■ PROBLEM TO WORK ON:
Convert the listing below into a numbered list. Begin at the line that contains "Retweet the top", stop after the line that contains "Action: coord(40,273)", and leave out any blank lines.

■ EXTRACTED ENTRIES:
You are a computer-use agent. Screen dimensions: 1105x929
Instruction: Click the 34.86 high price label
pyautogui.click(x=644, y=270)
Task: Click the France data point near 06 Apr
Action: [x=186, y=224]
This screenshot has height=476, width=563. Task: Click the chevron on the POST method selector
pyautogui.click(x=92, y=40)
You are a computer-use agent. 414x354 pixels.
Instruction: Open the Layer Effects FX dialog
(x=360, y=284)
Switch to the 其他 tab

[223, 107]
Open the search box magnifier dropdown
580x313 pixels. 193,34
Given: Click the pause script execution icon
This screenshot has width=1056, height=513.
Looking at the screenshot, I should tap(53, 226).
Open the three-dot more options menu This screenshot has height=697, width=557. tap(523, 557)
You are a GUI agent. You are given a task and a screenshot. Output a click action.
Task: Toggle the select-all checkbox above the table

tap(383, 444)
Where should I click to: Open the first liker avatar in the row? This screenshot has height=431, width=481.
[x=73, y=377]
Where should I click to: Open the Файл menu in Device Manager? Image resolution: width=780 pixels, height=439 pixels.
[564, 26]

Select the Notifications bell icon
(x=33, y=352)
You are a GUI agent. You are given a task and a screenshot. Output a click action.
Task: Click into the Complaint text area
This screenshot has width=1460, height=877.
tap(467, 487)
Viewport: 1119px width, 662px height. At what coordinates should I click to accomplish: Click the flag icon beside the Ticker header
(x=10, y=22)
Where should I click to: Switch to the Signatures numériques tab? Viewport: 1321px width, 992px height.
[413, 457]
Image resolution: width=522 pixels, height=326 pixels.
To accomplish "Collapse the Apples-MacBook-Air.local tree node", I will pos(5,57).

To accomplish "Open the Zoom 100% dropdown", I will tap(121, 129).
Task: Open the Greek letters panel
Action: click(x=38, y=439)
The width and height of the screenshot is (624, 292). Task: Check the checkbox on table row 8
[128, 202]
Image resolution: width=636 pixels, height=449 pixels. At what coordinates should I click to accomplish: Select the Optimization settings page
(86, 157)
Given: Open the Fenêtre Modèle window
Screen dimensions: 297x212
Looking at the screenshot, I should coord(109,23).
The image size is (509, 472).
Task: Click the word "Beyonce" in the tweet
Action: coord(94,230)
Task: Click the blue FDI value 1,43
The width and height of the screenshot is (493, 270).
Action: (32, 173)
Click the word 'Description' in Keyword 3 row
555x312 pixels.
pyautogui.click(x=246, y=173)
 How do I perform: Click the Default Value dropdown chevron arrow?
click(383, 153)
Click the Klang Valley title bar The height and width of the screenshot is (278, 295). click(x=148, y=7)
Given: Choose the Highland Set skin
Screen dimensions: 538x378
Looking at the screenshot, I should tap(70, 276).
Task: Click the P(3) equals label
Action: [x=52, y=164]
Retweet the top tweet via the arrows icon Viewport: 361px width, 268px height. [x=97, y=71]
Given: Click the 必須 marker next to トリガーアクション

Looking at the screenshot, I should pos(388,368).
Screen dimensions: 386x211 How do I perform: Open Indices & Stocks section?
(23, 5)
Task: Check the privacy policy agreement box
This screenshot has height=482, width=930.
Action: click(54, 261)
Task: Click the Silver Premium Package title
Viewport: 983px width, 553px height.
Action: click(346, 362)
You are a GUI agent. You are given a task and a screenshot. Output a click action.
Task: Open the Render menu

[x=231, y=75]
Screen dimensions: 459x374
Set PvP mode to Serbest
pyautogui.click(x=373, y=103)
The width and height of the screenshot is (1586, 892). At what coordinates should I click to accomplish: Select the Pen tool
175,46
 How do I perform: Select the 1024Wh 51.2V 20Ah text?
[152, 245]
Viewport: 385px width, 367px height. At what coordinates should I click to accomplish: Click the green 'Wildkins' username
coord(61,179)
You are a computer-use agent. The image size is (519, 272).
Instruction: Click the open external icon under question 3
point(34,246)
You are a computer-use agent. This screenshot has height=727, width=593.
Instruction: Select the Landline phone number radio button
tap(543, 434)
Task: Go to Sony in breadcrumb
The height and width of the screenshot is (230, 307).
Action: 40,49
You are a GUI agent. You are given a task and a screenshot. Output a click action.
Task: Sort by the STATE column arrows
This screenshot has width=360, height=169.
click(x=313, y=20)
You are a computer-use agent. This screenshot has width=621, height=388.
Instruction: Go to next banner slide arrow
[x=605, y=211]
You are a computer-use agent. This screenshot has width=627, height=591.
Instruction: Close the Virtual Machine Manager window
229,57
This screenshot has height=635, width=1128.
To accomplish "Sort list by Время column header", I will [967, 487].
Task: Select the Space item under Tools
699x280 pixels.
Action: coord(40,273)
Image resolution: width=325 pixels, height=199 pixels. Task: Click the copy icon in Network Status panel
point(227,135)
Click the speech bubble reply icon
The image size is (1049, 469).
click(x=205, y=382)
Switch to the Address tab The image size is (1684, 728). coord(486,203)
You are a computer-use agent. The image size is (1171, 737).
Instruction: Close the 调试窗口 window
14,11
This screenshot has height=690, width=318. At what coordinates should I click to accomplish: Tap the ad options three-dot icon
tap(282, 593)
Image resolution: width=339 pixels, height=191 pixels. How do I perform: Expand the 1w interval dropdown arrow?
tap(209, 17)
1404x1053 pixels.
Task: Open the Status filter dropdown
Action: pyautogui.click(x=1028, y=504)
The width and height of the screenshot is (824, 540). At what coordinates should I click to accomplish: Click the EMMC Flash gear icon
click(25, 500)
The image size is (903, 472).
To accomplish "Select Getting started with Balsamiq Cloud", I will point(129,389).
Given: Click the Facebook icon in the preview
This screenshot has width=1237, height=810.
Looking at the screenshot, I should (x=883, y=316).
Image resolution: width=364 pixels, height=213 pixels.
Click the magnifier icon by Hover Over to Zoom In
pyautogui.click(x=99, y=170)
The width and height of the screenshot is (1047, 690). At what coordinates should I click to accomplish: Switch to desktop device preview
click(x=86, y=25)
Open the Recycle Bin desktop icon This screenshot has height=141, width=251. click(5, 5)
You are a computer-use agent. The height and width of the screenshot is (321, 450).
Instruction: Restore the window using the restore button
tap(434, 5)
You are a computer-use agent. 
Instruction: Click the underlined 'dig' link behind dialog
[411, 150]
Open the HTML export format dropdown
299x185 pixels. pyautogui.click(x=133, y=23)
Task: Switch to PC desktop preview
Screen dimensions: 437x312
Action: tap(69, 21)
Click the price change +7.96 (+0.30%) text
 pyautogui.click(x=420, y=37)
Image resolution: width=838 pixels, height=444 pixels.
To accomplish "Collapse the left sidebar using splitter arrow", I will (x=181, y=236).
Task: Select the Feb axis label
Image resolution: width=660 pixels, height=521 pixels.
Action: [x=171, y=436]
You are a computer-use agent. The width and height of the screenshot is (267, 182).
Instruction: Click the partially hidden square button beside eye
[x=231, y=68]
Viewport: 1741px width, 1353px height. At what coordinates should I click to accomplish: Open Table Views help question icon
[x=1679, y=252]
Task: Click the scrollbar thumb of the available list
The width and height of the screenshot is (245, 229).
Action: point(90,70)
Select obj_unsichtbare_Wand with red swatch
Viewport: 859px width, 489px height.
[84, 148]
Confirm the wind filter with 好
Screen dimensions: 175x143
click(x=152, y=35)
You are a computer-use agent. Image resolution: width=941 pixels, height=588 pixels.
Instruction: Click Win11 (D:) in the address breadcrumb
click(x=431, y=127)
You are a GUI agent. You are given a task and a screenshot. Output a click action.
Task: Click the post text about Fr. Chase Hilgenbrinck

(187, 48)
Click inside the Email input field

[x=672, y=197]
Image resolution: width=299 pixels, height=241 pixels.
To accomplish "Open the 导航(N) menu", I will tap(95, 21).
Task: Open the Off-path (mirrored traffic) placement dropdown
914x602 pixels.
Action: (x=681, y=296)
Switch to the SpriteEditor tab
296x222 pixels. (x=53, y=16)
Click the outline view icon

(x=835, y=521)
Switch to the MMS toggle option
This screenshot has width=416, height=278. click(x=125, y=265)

■ SOLVED PROBLEM:
1. Retweet the top tweet via the arrows icon Viewport: 361px width, 268px height. [x=97, y=71]
2. Given: Click the 必須 marker next to トリガーアクション
3. Looking at the screenshot, I should pos(388,368).
4. Screen dimensions: 386x211 How do I perform: Open Indices & Stocks section?
5. (23, 5)
6. Task: Check the privacy policy agreement box
7. This screenshot has height=482, width=930.
8. Action: click(54, 261)
9. Task: Click the Silver Premium Package title
10. Viewport: 983px width, 553px height.
11. Action: click(346, 362)
12. You are a GUI agent. You are given a task and a screenshot. Output a click action.
13. Task: Open the Render menu
14. [x=231, y=75]
15. Screen dimensions: 459x374
16. Set PvP mode to Serbest
17. pyautogui.click(x=373, y=103)
18. The width and height of the screenshot is (1586, 892). At what coordinates should I click to accomplish: Select the Pen tool
19. 175,46
20.  How do I perform: Select the 1024Wh 51.2V 20Ah text?
21. [152, 245]
22. Viewport: 385px width, 367px height. At what coordinates should I click to accomplish: Click the green 'Wildkins' username
23. coord(61,179)
24. You are a computer-use agent. The image size is (519, 272).
25. Instruction: Click the open external icon under question 3
26. point(34,246)
27. You are a computer-use agent. This screenshot has height=727, width=593.
28. Instruction: Select the Landline phone number radio button
29. tap(543, 434)
30. Task: Go to Sony in breadcrumb
31. The height and width of the screenshot is (230, 307).
32. Action: 40,49
33. You are a GUI agent. You are given a task and a screenshot. Output a click action.
34. Task: Sort by the STATE column arrows
35. This screenshot has width=360, height=169.
36. click(x=313, y=20)
37. You are a computer-use agent. This screenshot has width=621, height=388.
38. Instruction: Go to next banner slide arrow
39. [x=605, y=211]
40. You are a computer-use agent. This screenshot has width=627, height=591.
41. Instruction: Close the Virtual Machine Manager window
42. 229,57
43. This screenshot has height=635, width=1128.
44. To accomplish "Sort list by Время column header", I will [967, 487].
45. Task: Select the Space item under Tools
46. 699x280 pixels.
47. Action: coord(40,273)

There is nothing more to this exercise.